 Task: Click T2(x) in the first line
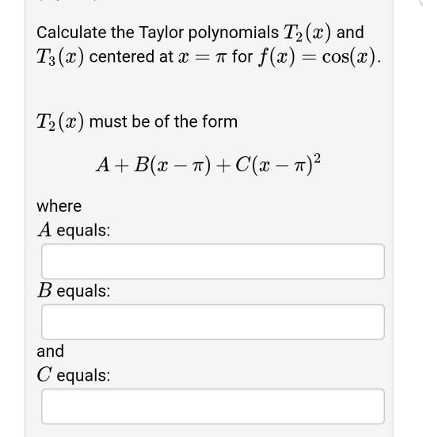click(x=307, y=33)
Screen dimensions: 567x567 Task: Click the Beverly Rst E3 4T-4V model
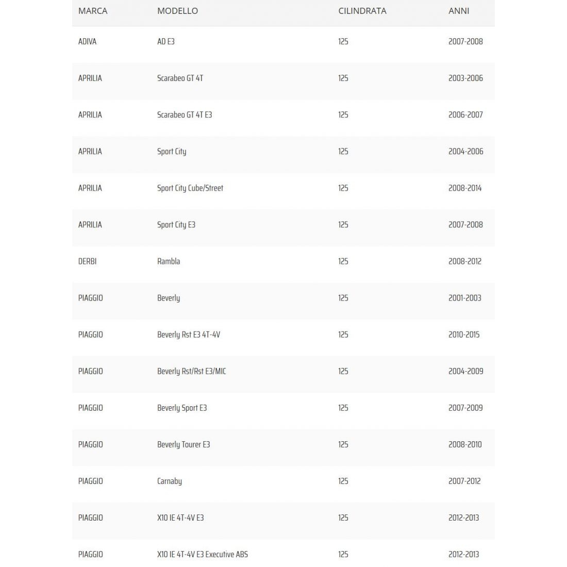click(x=188, y=335)
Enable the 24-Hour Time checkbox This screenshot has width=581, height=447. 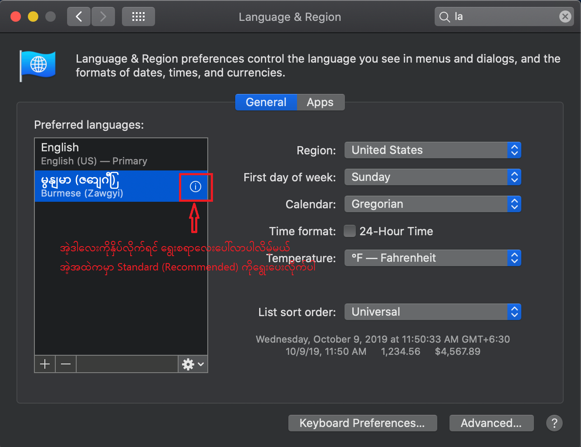pos(349,231)
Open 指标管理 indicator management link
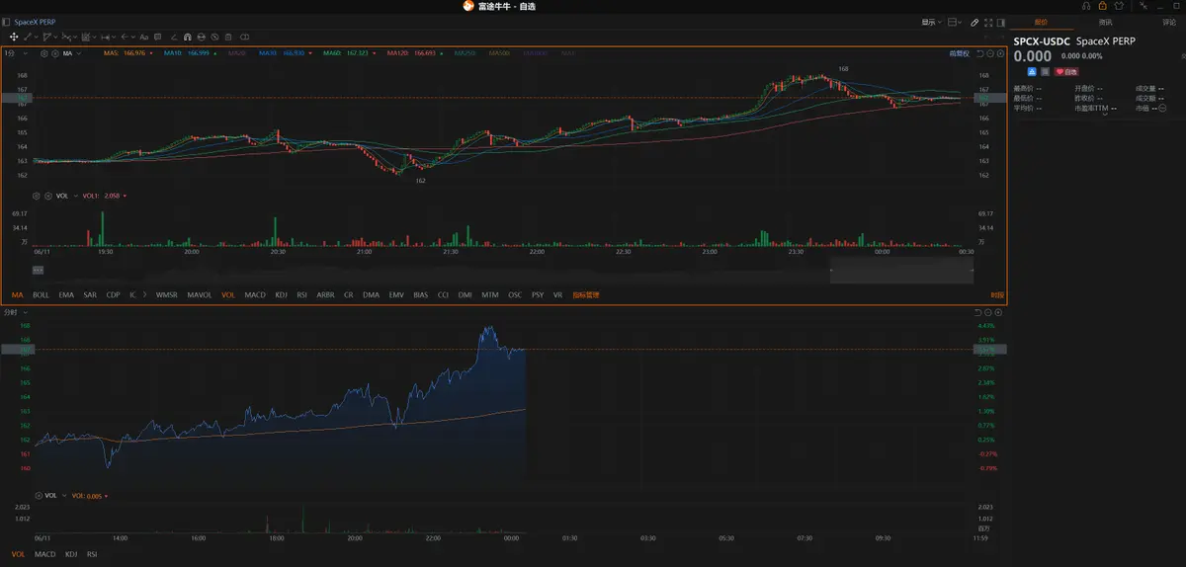The image size is (1186, 567). tap(586, 294)
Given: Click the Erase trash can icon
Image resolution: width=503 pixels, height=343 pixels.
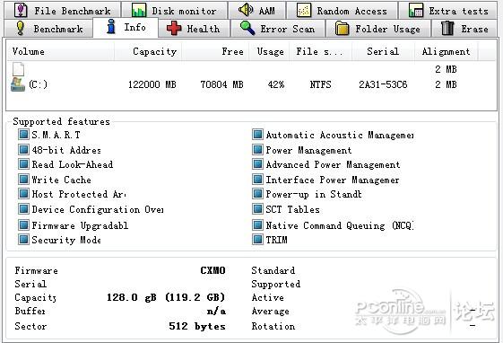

^^^^^^^^^^^^^^^^

**Your instructions:** Your copy should hold exactly the lines from the one with "Given: Click the Erase trash can icon" through the end of the records, both included, and no pictures.

**Answer to this exercise:**
Given: Click the Erase trash can icon
Image resolution: width=503 pixels, height=343 pixels.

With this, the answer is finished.